_JOB A_.
In the rows that come after the text, replace "Click" with "Tap" and write those rows out again with nothing else changed. Leave the pictures out.

Ten Years of Good & Evil

It’s been ten years. Ten years since Tally Hall’s last album was released. Most fans of the band today were not around then. In fact, some were literal babies at that time. And yet, it’s talked about every day by so many people. It’s a “cult classic” if you will, but really, it’s just a classic.

So there’s a lot that happened around this time that a lot of people missed out on. I decided to write this post to help bring people back to that time and either relive it or experience it for the first time.

First of all, if you haven’t ever read through the timeline of events from the start to the release of Good & Evil, you can see how many times we thought we were getting close and then delays and more delays kept coming. It was a frustrating time for everyone; the band especially, I’m sure.
https://www.hiddeninthesand.com/wiki/index.php?title=Good_%26_Evil

Second of all, in the weeks leading up to the release, we had no idea what the album art would look like. So HITS held a contest for some very cool prizes that included an autographed drum head and some old backstage passes (also autographed).

Here are some of the submissions:

The last one listed here, by Tony Patryn, was the winner.

_JOB B_.
According to the post about Good & Evil, whose submission won the HITS album art contest?

_AVAILABLE DATA_.
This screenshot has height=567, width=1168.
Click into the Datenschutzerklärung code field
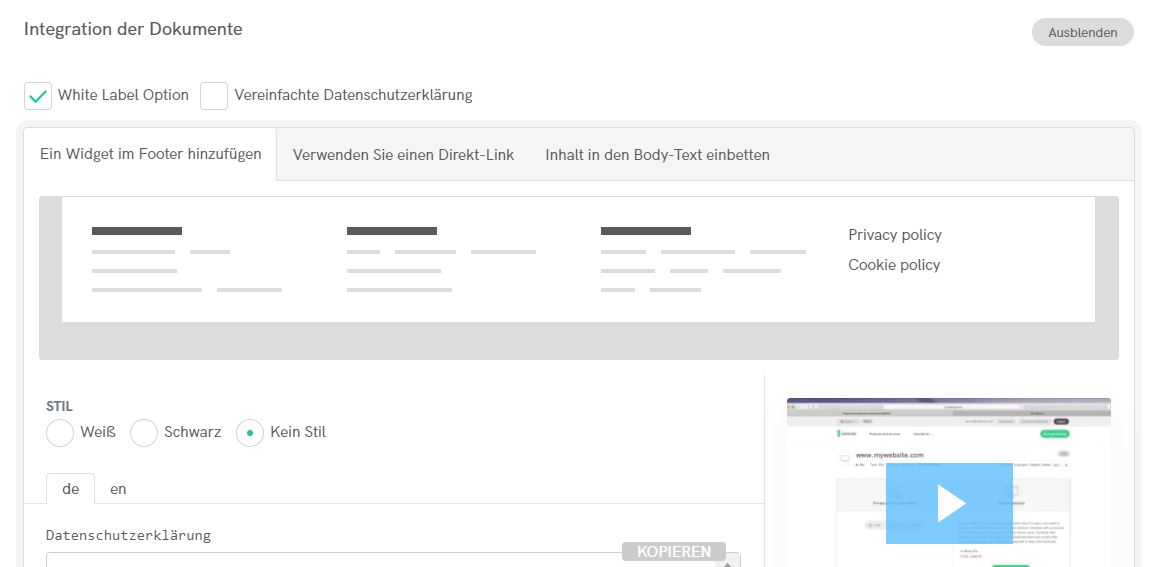330,561
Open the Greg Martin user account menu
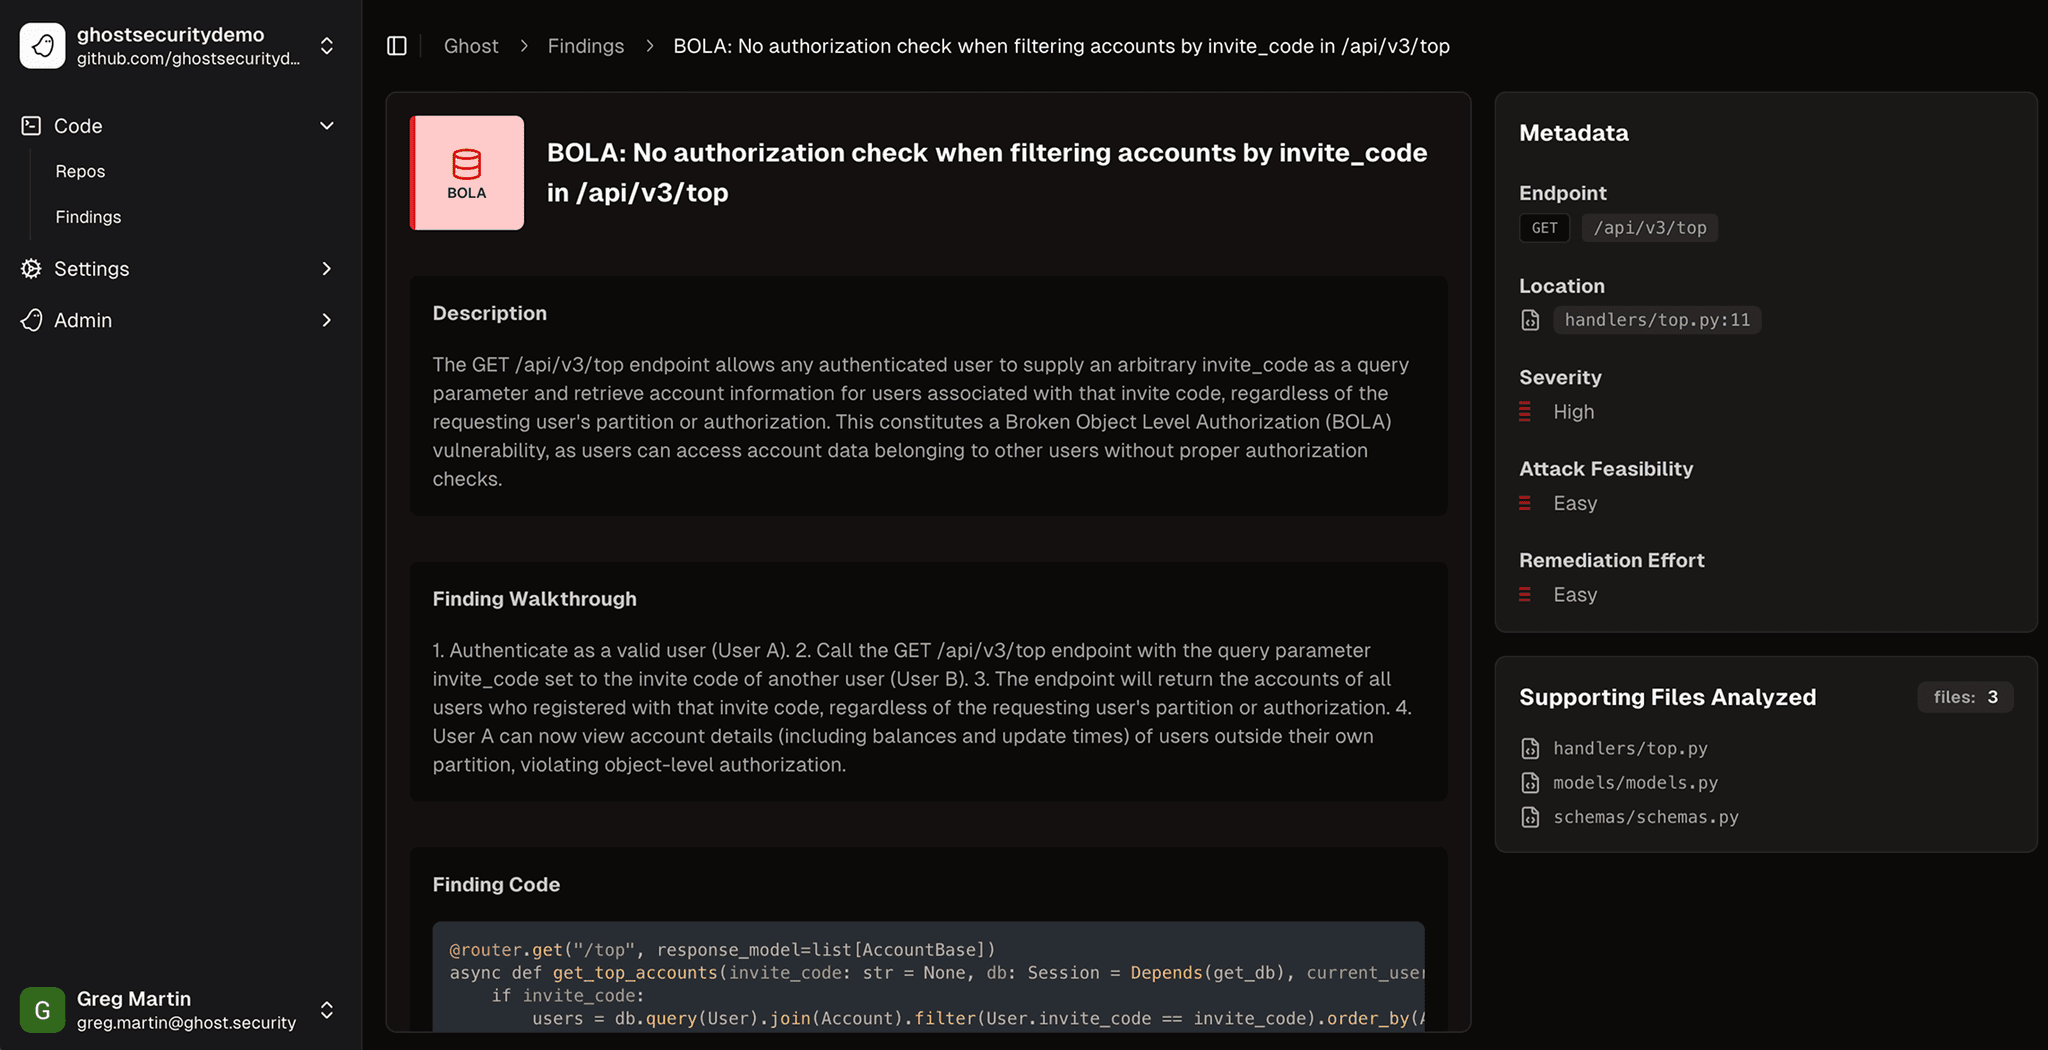 326,1010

_FULL SOLUTION A_.
This screenshot has height=567, width=1168.
Tap into the Datenschutzerklärung code field
330,561
Open the Greg Martin user account menu
 326,1010

_FULL SOLUTION B_.
Tony Patryn's submission won.